I was recently re-writing some code to python3 and in search for a clean pythonic solution to decode bytes returned by urllib.request.urlopen to be passed to csv.reader
I came up with the following:
import urllib.request
def fetch(symbol='IBM'):
kwargs = { 'symbol': symbol,
'start_month': '01',
'start_day': '01',
'start_year': '2002',
'end_month': '12',
'end_day': '31',
'end_year': '2012',
}
urlstring = 'http://ichart.finance.yahoo.com/table.csv?s={symbol}&a={start_month}&b={start_day}&c={start_year}&d={end_month}&e={end_day}&f={end_year}&g=d&ignore=.csv'.format(**kwargs)
data = [row for row in csv.reader(map(bytes.decode, urllib.request.urlopen(urlstring), ('iso-8859-1' for i in iter(lambda:0,1))))]
return data
I am wondering if there is a better solution? Essentially, the url is returning a csv file and in Python 2.x I was able to just use urllib2 and pass the return value of urllib2.urlopen() to csv.reader() However, in Python 3.x we now get back bytes, so I mapped the response to bytes.decode and pass that back to csv.reader. But I am curious if there is a better way to do this or perhaps I missed something while searching for an optimal solution?

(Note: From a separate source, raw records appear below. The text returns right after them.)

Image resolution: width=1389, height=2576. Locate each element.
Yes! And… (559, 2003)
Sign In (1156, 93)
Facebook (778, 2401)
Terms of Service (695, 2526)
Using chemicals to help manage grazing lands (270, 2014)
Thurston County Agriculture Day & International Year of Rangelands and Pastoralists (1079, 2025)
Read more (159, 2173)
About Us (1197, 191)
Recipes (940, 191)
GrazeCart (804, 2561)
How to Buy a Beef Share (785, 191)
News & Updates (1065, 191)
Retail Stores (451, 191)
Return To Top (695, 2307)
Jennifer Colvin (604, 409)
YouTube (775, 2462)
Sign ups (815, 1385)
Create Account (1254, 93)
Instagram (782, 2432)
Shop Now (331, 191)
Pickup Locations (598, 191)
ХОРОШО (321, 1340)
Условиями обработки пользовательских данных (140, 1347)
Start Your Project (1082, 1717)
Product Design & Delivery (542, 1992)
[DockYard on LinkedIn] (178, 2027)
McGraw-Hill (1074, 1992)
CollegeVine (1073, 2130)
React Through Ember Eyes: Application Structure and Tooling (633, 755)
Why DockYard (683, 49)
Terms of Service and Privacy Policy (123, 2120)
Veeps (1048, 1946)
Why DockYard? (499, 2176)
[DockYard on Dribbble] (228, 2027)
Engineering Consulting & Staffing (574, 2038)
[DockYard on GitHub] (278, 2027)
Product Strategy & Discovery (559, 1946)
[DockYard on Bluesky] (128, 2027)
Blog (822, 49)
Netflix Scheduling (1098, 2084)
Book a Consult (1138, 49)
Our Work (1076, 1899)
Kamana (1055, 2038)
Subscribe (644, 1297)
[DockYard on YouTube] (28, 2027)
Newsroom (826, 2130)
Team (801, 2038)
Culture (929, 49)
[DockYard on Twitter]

What is the proper pythonic way to handle cases like this, where the object returned needs to be decoded before we pass it to another function to be iterated over?
Edit: Thanks Ignacio!
Looking at the link you gave me I got the following solution:
data=[row for row in csv.reader(codecs.iterdecode(urllib.request.urlopen(urlstring),'iso-8859-1'))]
Which looks much cleaner!